The sewer system still needed to be designed to meet the local ordinance requirements, because at the time there were no credits given in runoff coefficients for the installation of a permeable pavement. Thus, a relatively large (30-inch-diameter) storm sewer drained the parking lot into Meadow Lake. It was not desirable to install a typical flared end section and lined riprap apron at the end of this system, as it seemed in conflict with the green parking lot concept. Thus, a created wetland/level spreading pool system was designed at the downstream end of the storm sewer system. This system would provide a final polishing pool and created wetlands to help filter out impurities, and it would act as a level spreader to help eliminate point discharge into the lake.

In addition to all of the BMPs incorporated into the parking lot design, another storm sewer system, which drained an adjacent traditional asphalt parking lot and some other parts of the core area, also discharged into Meadow Lake. With all of the BMPs designed as part of the main parking lot, it did not seem appropriate to install a typical flared end section at the end of this storm sewer system. Thus, a level spreader system was designed to help dissipate energy and minimize erosion at the downstream end of the system.

Design Details
Bioswales
A typical bioswale cross section was developed using the 9-foot B-B median width. The concept of the bioswale is to collect stormwater and allow it to infiltrate the constructed soil, where it is either used by plantings or percolated through the soil prior to overflowing into a storm sewer system. The desired depth of ponding is no more than 0.5 foot. Therefore, the rims of the catch basins along the storm sewer system are set at an elevation 0.5 foot above the bottom of the bioswale.

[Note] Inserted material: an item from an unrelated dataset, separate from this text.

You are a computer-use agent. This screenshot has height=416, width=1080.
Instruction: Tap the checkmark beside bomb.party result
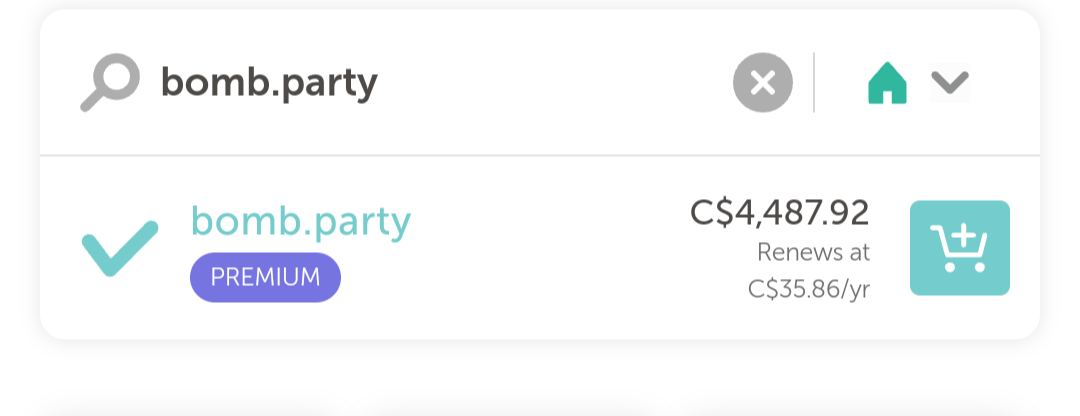pos(119,248)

The initial concept was to provide a concrete pavement edge, without a curb, to allow the stormwater runoff to sheet flow into the bioswales, thereby minimizing any concentrated flows and the resulting erosion. However, this would require the installation of wheel stops at every parking stall along the bioswales. Due to the large number of parking stalls and the maintenance associated with wheel stops, this was not desirable for the arboretum. Therefore, a barrier curb was incorporated into the design. The challenge to the design team was to provide the barrier curb but to minimize the amount of concentrated flow into the bioswales. The final design incorporated 3-foot gaps in the barrier curb, located along parking lot stripes to avoid the potential for small vehicles or motorcycles to drive into the bioswales. These gaps are spaced no more than three stalls (27 feet) on center. This distance was a good compromise between having too many gaps, effectively eliminating the curb, and having too long a distance for stormwater to travel and concentrate. The curb line along the bioswales was primarily level due to the floodplain restrictions, so the slope required to direct stormwater along the gutter line to these gaps was entirely provided within the curb structure itself. The top of curb and the edge of pavement remain level, while the gutter pitches from the middle of the solid curb section to each gap at a slope of approximately 0.5%. Special grading details had to be provided to ensure that the contractor would construct this correctly, as this is not a standard curb installation.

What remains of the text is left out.